A) Scatter plot of PRIME scores (45 M1 models) for heterozygous SNVs in the HeLa cell line versus z-scores of H3K27Ac peak scores (the higher the z-score the more exclusive the H3K27Ac signal to Hela, compared to 108 other samples). The arrow indicates an example SNV that generates a de novo JUN binding site (shown in C-D). B) Using high-scoring SNVs falling in acetylation peaks for each TF model we plotted fractions of gains and losses in dbSNP (polymorphisms) versus not in dbSNP (possibly somatic mutations).
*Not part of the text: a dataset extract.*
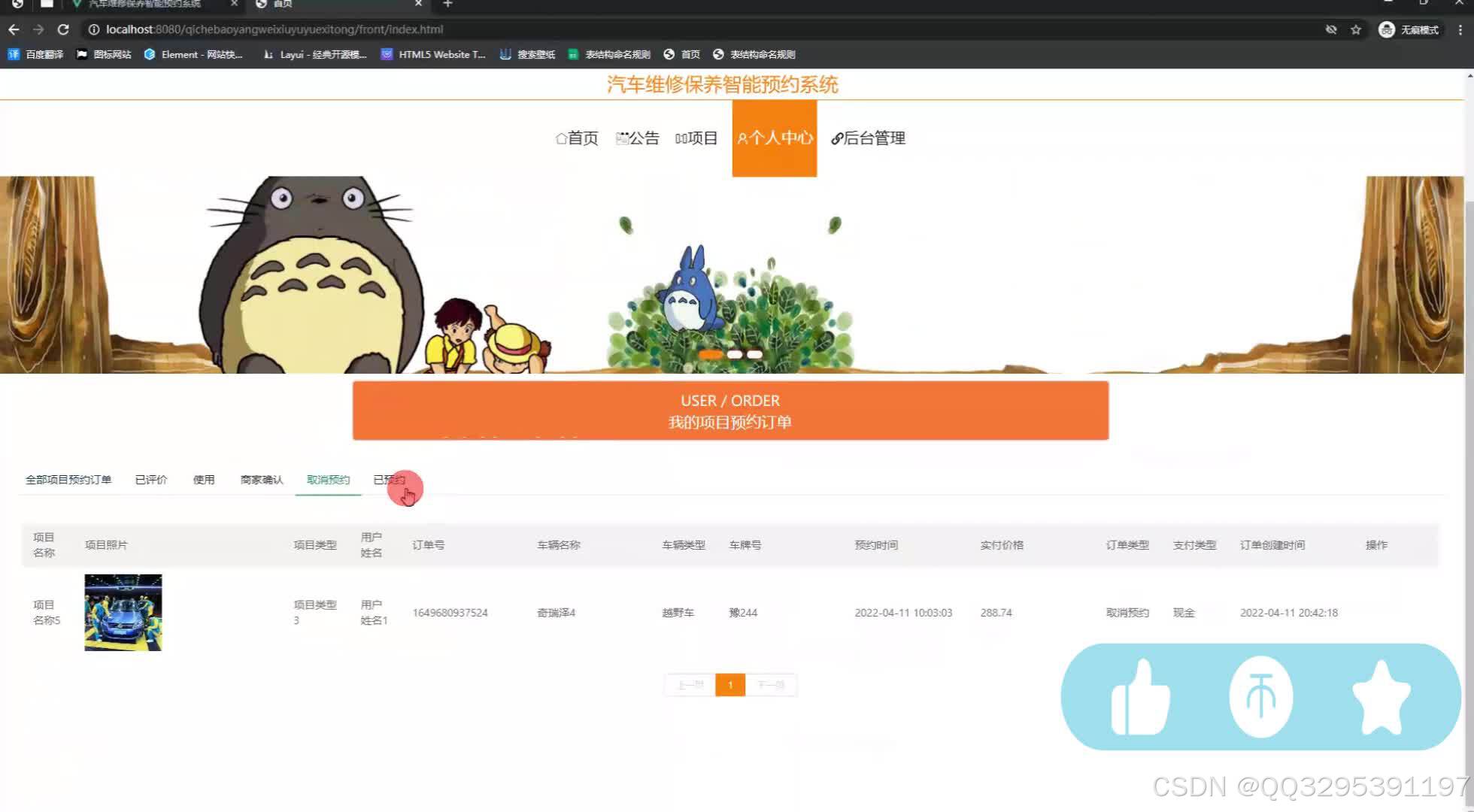1474x812 pixels.
Task: Bookmark page with star icon in address bar
Action: (1356, 29)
Oncogenic TFs that are important for HeLa, namely MYC, E2F7, JUND, and STAT1, have more gains than losses, specifically for variations not in dbSNP. Vice versa, YY1, a known repressor related to cancer, has almost no gains in non-dbSNP variations, while dbSNP variations have an almost equal amount of gains and losses. C) H3K27Ac signal around SNP that is predicted to generate a gain in JUN binding (PRIME = 0.21; z-score = 16.28) indeed shows a moderate exclusivity of H3K27Ac to HeLa. D) This position shows an allele-specific binding of JUN, only having ChIP-seq reads with the variant allele that causes a gain in JUN binding sites.